Repeat the entries exactly as they stand.

Items listed in a dataset:
^^^^^^^^
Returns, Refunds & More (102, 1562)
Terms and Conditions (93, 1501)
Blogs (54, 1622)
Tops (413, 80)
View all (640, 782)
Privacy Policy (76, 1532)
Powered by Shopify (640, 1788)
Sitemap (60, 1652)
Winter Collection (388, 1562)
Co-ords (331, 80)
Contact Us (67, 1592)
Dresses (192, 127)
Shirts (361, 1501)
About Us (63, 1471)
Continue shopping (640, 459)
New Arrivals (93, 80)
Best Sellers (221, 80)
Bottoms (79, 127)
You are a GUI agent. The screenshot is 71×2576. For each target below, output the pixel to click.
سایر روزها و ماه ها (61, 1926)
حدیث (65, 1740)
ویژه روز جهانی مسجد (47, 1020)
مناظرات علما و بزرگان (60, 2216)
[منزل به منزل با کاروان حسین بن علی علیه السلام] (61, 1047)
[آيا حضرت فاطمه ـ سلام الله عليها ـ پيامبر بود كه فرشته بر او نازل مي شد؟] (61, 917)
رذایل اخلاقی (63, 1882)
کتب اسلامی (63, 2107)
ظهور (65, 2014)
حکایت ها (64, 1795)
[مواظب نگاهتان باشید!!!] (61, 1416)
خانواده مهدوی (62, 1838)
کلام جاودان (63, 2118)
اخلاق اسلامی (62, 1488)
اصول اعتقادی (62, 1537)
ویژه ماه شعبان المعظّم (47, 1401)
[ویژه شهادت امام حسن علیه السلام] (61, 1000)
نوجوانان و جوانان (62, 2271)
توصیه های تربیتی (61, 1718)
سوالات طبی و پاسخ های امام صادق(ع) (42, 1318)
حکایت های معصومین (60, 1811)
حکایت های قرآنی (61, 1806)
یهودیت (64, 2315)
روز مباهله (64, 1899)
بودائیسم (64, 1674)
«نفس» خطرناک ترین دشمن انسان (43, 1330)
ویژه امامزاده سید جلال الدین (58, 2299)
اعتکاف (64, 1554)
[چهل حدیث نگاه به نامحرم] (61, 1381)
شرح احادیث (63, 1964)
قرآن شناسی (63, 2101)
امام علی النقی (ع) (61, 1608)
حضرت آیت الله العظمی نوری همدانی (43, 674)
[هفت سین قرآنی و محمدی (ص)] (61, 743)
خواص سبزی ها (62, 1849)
^^^^^^^^
• _OUTPUT_
Returns, Refunds & More (102, 1562)
Terms and Conditions (93, 1501)
Blogs (54, 1622)
Tops (413, 80)
View all (640, 782)
Privacy Policy (76, 1532)
Powered by Shopify (640, 1788)
Sitemap (60, 1652)
Winter Collection (388, 1562)
Co-ords (331, 80)
Contact Us (67, 1592)
Dresses (192, 127)
Shirts (361, 1501)
About Us (63, 1471)
Continue shopping (640, 459)
New Arrivals (93, 80)
Best Sellers (221, 80)
Bottoms (79, 127)
You are a GUI agent. The screenshot is 71×2576. For each target below, output the pixel to click.
سایر روزها و ماه ها (61, 1926)
حدیث (65, 1740)
ویژه روز جهانی مسجد (47, 1020)
مناظرات علما و بزرگان (60, 2216)
[منزل به منزل با کاروان حسین بن علی علیه السلام] (61, 1047)
[آيا حضرت فاطمه ـ سلام الله عليها ـ پيامبر بود كه فرشته بر او نازل مي شد؟] (61, 917)
رذایل اخلاقی (63, 1882)
کتب اسلامی (63, 2107)
ظهور (65, 2014)
حکایت ها (64, 1795)
[مواظب نگاهتان باشید!!!] (61, 1416)
خانواده مهدوی (62, 1838)
کلام جاودان (63, 2118)
اخلاق اسلامی (62, 1488)
اصول اعتقادی (62, 1537)
ویژه ماه شعبان المعظّم (47, 1401)
[ویژه شهادت امام حسن علیه السلام] (61, 1000)
نوجوانان و جوانان (62, 2271)
توصیه های تربیتی (61, 1718)
سوالات طبی و پاسخ های امام صادق(ع) (42, 1318)
حکایت های معصومین (60, 1811)
حکایت های قرآنی (61, 1806)
یهودیت (64, 2315)
روز مباهله (64, 1899)
بودائیسم (64, 1674)
«نفس» خطرناک ترین دشمن انسان (43, 1330)
ویژه امامزاده سید جلال الدین (58, 2299)
اعتکاف (64, 1554)
[چهل حدیث نگاه به نامحرم] (61, 1381)
شرح احادیث (63, 1964)
قرآن شناسی (63, 2101)
امام علی النقی (ع) (61, 1608)
حضرت آیت الله العظمی نوری همدانی (43, 674)
[هفت سین قرآنی و محمدی (ص)] (61, 743)
خواص سبزی ها (62, 1849)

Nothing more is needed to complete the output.